34th and 37th Mayor of Surrey
- In office November 5, 2018 – November 7, 2022
- Preceded by: Linda Hepner
- Succeeded by: Brenda Locke
- In office 1996 – December 5, 2005
- Preceded by: Bob Bose
- Succeeded by: Dianne Watts

Personal details
- Born: April 19, 1944 (age 82) Vancouver, British Columbia, Canada
- Party: Safe Surrey Coalition
- Other political affiliations: British Columbia Social Credit Party Surrey Electors Team Conservative Party of Canada
- Occupation: Politician

= Doug McCallum =

Canadian politician (born 1944)

Doug McCallum (born April 19, 1944) is a Canadian politician who was mayor of Surrey, British Columbia, from 1996 to 2005 and from 2018 to 2022.

McCallum was first elected to a seat on Surrey City Council in 1993. During this term he served as Chair of the Finance Committee and sat as a member of the Parks and Recreation Commission and the Library Board. He was re-elected in the October 20, 2018 local elections in British Columbia. He was defeated in the 2022 election.

== Background ==
McCallum was first elected to Surrey City Council in the 1993 election representing the Surrey Electors Team, a party which included members of the Social Credit Party of British Columbia.

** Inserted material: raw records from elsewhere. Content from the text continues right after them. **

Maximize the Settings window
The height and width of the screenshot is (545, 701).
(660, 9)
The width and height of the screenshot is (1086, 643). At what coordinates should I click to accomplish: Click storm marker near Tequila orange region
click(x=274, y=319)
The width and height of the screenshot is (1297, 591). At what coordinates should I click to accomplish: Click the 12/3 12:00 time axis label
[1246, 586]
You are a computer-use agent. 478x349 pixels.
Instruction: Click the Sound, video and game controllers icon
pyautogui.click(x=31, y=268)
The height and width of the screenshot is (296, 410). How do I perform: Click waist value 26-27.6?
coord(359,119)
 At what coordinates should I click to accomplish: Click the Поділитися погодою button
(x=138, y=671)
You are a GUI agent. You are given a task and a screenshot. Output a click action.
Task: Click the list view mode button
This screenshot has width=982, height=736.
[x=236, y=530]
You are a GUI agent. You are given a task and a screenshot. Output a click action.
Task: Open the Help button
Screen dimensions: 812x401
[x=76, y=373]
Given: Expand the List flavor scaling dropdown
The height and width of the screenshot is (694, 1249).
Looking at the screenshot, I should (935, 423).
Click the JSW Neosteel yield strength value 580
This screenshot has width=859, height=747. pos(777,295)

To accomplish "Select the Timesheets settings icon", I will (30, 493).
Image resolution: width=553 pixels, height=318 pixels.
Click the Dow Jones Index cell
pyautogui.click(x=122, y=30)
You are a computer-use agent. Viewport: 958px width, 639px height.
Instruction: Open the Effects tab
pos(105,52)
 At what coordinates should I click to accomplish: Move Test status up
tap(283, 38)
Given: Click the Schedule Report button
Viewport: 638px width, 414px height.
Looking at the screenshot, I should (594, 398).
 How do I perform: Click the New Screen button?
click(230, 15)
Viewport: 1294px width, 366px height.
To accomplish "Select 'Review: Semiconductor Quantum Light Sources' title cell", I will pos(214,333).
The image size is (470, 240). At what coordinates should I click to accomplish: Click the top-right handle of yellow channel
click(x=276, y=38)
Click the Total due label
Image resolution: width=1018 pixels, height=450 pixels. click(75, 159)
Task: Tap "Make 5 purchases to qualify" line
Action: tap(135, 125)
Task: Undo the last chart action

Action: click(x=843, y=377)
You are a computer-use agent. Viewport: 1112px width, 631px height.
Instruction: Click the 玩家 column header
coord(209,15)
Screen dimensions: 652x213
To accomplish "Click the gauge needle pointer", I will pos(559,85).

Doug McCallum was elected mayor in the 1996 election. He was seen as having pro-business and pro-development views, and campaigned on enhanced public safety and enacting the zero-based budgeting model in municipal governance to achieve zero-increase property taxes, which was a misstatement about the purpose of zero-based budgeting, which operates similarly to the planning-programming budgeting system but rather than submitting the previous operating numbers, departments or units submit zeros and councils determine a new figure.

He won re-election as Surrey's mayor in the 1999 and 2002 municipal elections.

McCallum ran again for a fourth term in the 2005 municipal elections but was soundly defeated by his emergent rival, Dianne Watts, a former fellow member of his party, the Surrey Electors Team.

McCallum then sought the Conservative Party nomination for the 2006 Canadian election in the riding on Newton—North Delta, after the incumbent Gurmant Grewal stepped down. McCallum missed the deadline and instead the Conservatives chose Phil Eidsvik.

In 2010, McCallum was hired as CEO of Harness Racing of B.C.

After Watts announced she would not seek re-election in 2014, McCallum announced his intention to run for the position in the November 2014 election. Part of his Safe Surrey Coalition campaign included resistance to the city's renovating Newton Athletic Park to recruit the USL Pro team of the Vancouver Whitecaps FC. McCallum lost to Watts' successor, Linda Hepner, coming in second place with 26.97% of the votes.

In 2018, McCallum sought to get elected after previous Surrey Mayor, Linda Hepner, said that she wouldn't seek re-election. Surrey First appointed then city councillor Tom Gill to run the Surrey First slate. In McCallum's Manifesto for his Safe Surrey Coalition slate, he pledged to replace Surrey's planned Light Rail Transit system with expanding the already existing SkyTrain network connected to Vancouver and the rest of the lower mainland. His plan would see the Expo Line extended from King George station to Langley. He also argued that Surrey's RCMP operated by the Canadian federal government is ineffective at combating crime, especially the growing gang problem in North Surrey. He promised to create a new municipal "Surrey Police Force", which would operate off of pre-existing equipment and facilities. On October 20, 2018, McCallum was elected for his fourth term as the mayor of Surrey.

In 2020, McCallum gained criticism in the media when he refused to allow Uber drivers to operate in the city of Surrey. McCallum said that the reason for the ban on Uber drivers was done so in order to protect the jobs of the cab drivers working in Surrey. As part of the ban against Uber, any Uber driver that was caught driving within the Surrey city limits while driving a passenger would have to pay $500.

On December 12, 2021, McCallum was charged with public mischief because of a parking altercation with people against the Surrey Police Department in which he accused a woman driving a Ford Mustang of rolling over his foot. In November 2022, he was acquitted of the charge.

On October 15, 2022, McCallum was defeated in Surrey's mayoral election, and was replaced by councillor Brenda Locke. Following his defeat, McCallum allegedly returned a city-owned SUV with "significant" damage.